The US Cybersecurity and Infrastructure Security Agency (CISA) has added CVE-2024-40766 to its Known Exploited Vulnerabilities (KEV) database and is urging federal civilian executive branch (FCEB) agencies to address this vulnerability by September 30. This comes after reports of attack activity exploiting the vulnerability, prompting concerns about the security of SonicWall devices.
SonicWall first revealed the vulnerability on August 22, giving it a severity rating of 9.3 out of 10 on the CVSS scale. The company later updated the advisory to include local SSLVPN accounts as being vulnerable to CVE-2024-40766. Security firm Artic Wolf observed Akira ransomware affiliates targeting SonicWall SSLVPN accounts through this vulnerability, highlighting the real-world impact of the exploit.
In response, SonicWall is advising customers to update to fixed versions of the affected technology as soon as possible. The company also recommends limiting firewall management functions to trusted sources, disabling WAN management via the internet, and ensuring that SSLVPN access is restricted to trusted sources or disabled from the internet. Additionally, SonicWall is urging administrators to have SSLVPN users with locally managed accounts change their passwords immediately and enable multifactor authentication (MFA) for all SSLVPN users.
SonicWall products have become a popular target for threat actors due to the privileged access they provide to target networks. These products, including routers, VPNs, and other network security technologies, offer attackers the opportunity to intercept all network traffic and access valuable data. Security vendors and government agencies have repeatedly warned about the risks associated with vulnerabilities in network devices, emphasizing the importance of securing these critical components.

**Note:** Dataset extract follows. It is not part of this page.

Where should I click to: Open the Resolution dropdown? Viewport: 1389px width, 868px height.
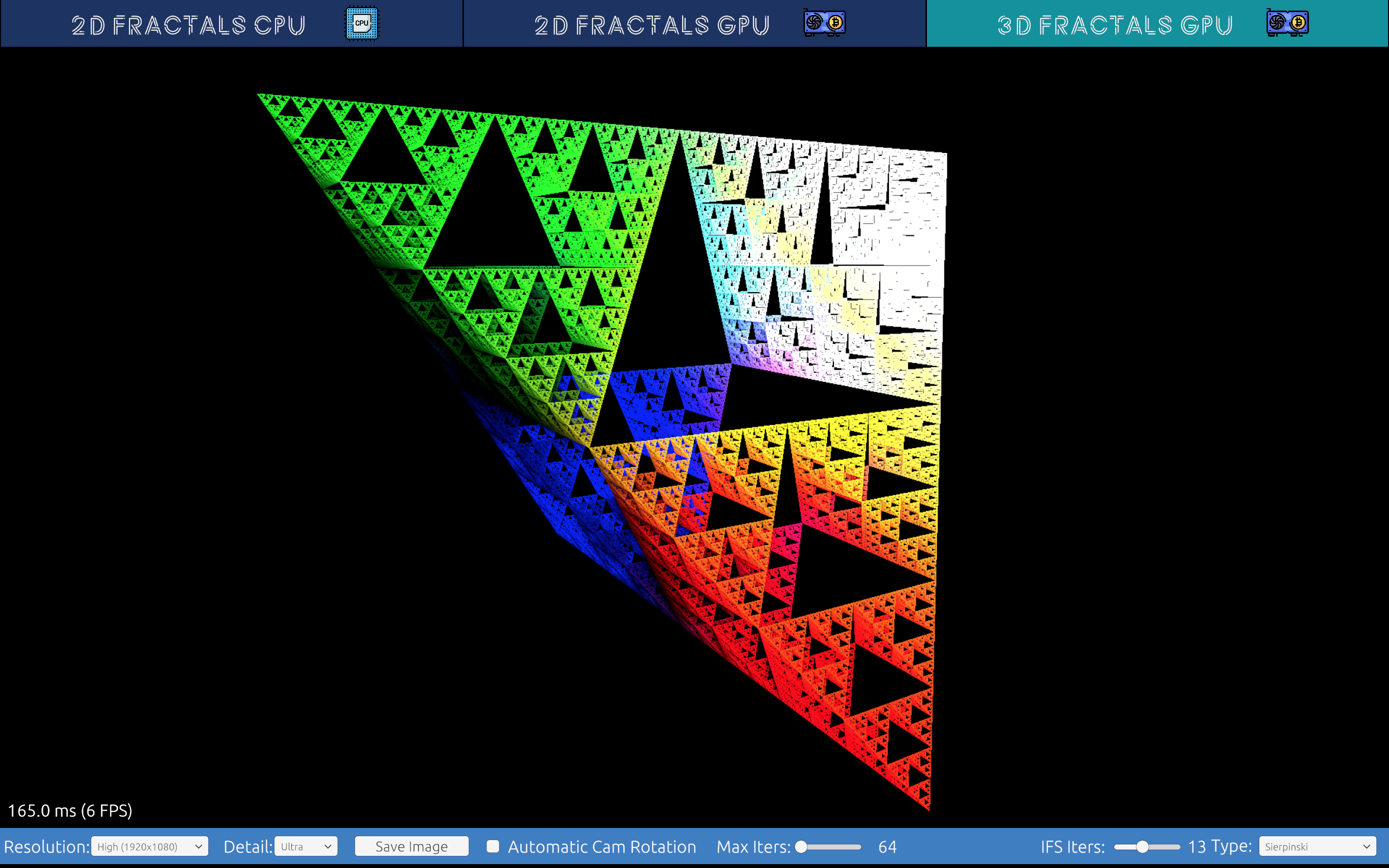coord(149,847)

CISA has previously identified threats targeting networking appliances from various vendors, highlighting the ongoing risk posed by malicious actors seeking to exploit vulnerabilities in these devices. The agency issued a binding operational directive in June requiring FCEB agencies to implement strong measures to protect network devices such as firewalls, routers, switches, and VPN concentrators from cyber threats.

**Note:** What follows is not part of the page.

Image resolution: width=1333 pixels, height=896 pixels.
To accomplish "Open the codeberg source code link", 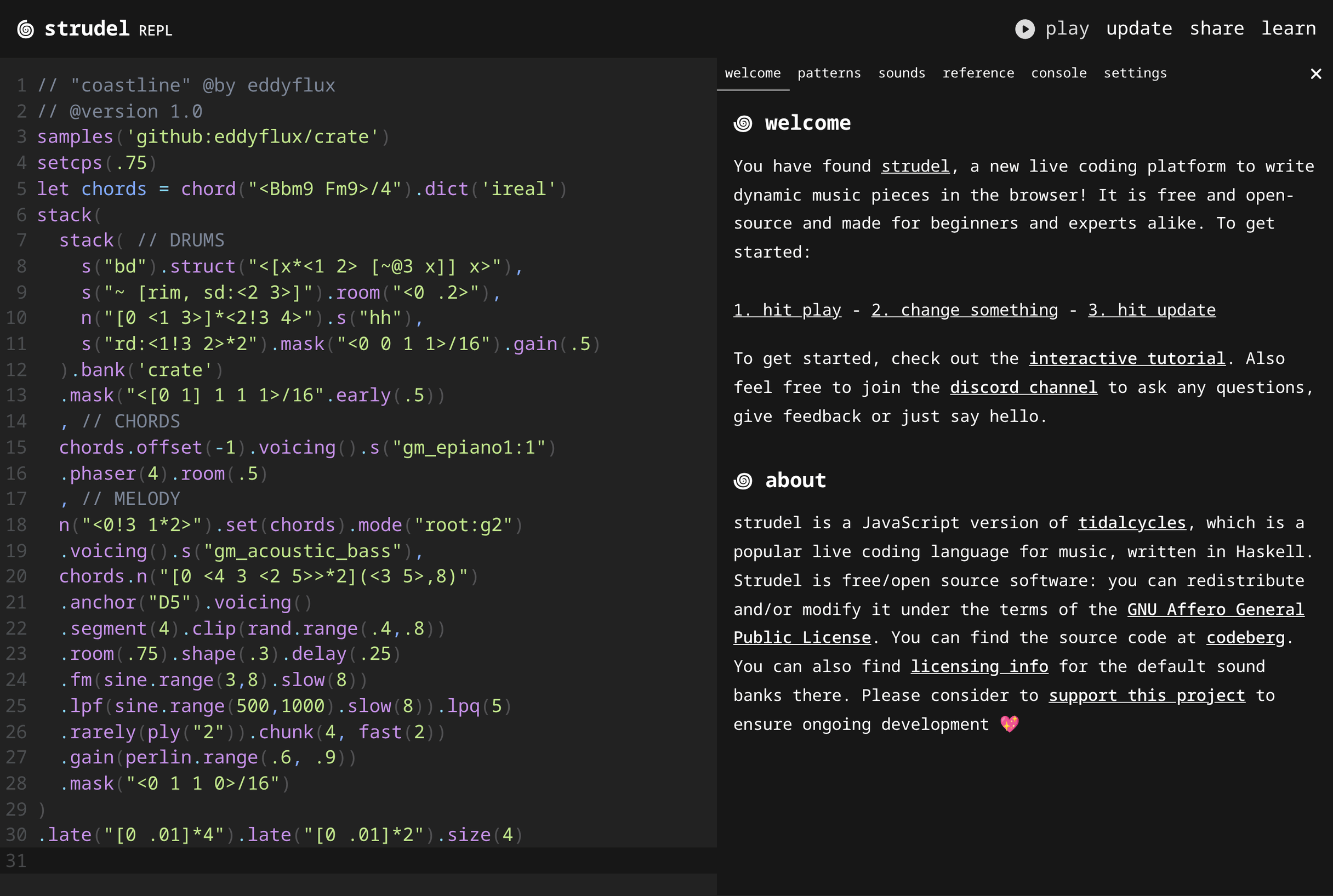I will pyautogui.click(x=1245, y=637).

As the cybersecurity landscape continues to evolve, organizations must remain vigilant in addressing vulnerabilities in network devices and implementing robust security measures to protect against potential cyber attacks. The recent exploitation of the CVE-2024-40766 vulnerability in SonicWall devices serves as a reminder of the importance of proactive security practices in safeguarding critical infrastructure.